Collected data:
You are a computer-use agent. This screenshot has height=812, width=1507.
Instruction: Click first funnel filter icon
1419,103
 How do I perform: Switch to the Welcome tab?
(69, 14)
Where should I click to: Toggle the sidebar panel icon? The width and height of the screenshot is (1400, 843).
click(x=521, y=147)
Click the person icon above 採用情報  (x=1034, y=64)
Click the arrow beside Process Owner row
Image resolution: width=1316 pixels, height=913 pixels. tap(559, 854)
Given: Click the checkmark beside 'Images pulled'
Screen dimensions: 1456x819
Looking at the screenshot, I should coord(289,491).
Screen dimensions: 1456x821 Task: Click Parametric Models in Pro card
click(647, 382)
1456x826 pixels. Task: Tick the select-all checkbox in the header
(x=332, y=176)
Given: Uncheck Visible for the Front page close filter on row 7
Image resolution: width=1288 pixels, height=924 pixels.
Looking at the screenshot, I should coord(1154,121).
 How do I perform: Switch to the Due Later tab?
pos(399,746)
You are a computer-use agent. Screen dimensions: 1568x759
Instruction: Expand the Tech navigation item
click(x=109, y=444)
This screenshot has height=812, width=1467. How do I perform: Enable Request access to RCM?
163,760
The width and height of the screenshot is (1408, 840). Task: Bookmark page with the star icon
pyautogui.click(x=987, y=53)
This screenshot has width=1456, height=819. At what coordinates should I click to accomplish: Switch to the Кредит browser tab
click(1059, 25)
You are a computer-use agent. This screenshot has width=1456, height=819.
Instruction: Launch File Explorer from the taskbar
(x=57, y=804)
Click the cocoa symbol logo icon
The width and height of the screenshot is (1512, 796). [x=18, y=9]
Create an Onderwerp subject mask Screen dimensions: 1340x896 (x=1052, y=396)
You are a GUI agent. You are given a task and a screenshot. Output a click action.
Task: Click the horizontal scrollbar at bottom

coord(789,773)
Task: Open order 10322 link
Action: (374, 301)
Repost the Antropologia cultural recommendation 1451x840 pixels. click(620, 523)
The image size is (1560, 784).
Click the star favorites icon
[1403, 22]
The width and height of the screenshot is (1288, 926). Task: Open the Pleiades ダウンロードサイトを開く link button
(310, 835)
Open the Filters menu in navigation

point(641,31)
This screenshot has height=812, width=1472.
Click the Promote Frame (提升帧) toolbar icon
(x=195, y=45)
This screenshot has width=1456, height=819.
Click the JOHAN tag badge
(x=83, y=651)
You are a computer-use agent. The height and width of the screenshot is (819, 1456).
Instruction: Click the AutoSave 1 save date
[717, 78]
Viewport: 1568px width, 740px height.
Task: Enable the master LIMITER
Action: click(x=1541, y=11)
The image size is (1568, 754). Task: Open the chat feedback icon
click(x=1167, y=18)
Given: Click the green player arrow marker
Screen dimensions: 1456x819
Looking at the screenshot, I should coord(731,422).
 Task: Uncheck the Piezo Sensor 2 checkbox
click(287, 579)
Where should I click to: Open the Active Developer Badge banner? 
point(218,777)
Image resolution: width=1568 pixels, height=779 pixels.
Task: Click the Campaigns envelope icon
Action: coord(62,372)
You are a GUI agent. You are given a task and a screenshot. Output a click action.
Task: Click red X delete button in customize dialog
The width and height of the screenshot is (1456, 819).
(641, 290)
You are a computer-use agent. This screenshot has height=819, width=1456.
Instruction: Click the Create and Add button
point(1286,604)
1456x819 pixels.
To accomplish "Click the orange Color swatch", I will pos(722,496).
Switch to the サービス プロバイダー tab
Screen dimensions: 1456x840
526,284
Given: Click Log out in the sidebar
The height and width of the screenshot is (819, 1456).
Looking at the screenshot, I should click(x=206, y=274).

Exercise prompt: In the entries above, find the line holding "Click the star favorites icon" and the line holding "has height=819, width=1456."; print both of them and every line between, exactly, and nothing else.

Your response:
Click the star favorites icon
[1403, 22]
The width and height of the screenshot is (1288, 926). Task: Open the Pleiades ダウンロードサイトを開く link button
(310, 835)
Open the Filters menu in navigation

point(641,31)
This screenshot has height=812, width=1472.
Click the Promote Frame (提升帧) toolbar icon
(x=195, y=45)
This screenshot has width=1456, height=819.
Click the JOHAN tag badge
(x=83, y=651)
You are a computer-use agent. The height and width of the screenshot is (819, 1456).
Instruction: Click the AutoSave 1 save date
[717, 78]
Viewport: 1568px width, 740px height.
Task: Enable the master LIMITER
Action: click(x=1541, y=11)
The image size is (1568, 754). Task: Open the chat feedback icon
click(x=1167, y=18)
Given: Click the green player arrow marker
Screen dimensions: 1456x819
Looking at the screenshot, I should coord(731,422).
 Task: Uncheck the Piezo Sensor 2 checkbox
click(287, 579)
Where should I click to: Open the Active Developer Badge banner? 
point(218,777)
Image resolution: width=1568 pixels, height=779 pixels.
Task: Click the Campaigns envelope icon
Action: coord(62,372)
You are a GUI agent. You are given a task and a screenshot. Output a click action.
Task: Click red X delete button in customize dialog
The width and height of the screenshot is (1456, 819).
(641, 290)
You are a computer-use agent. This screenshot has height=819, width=1456.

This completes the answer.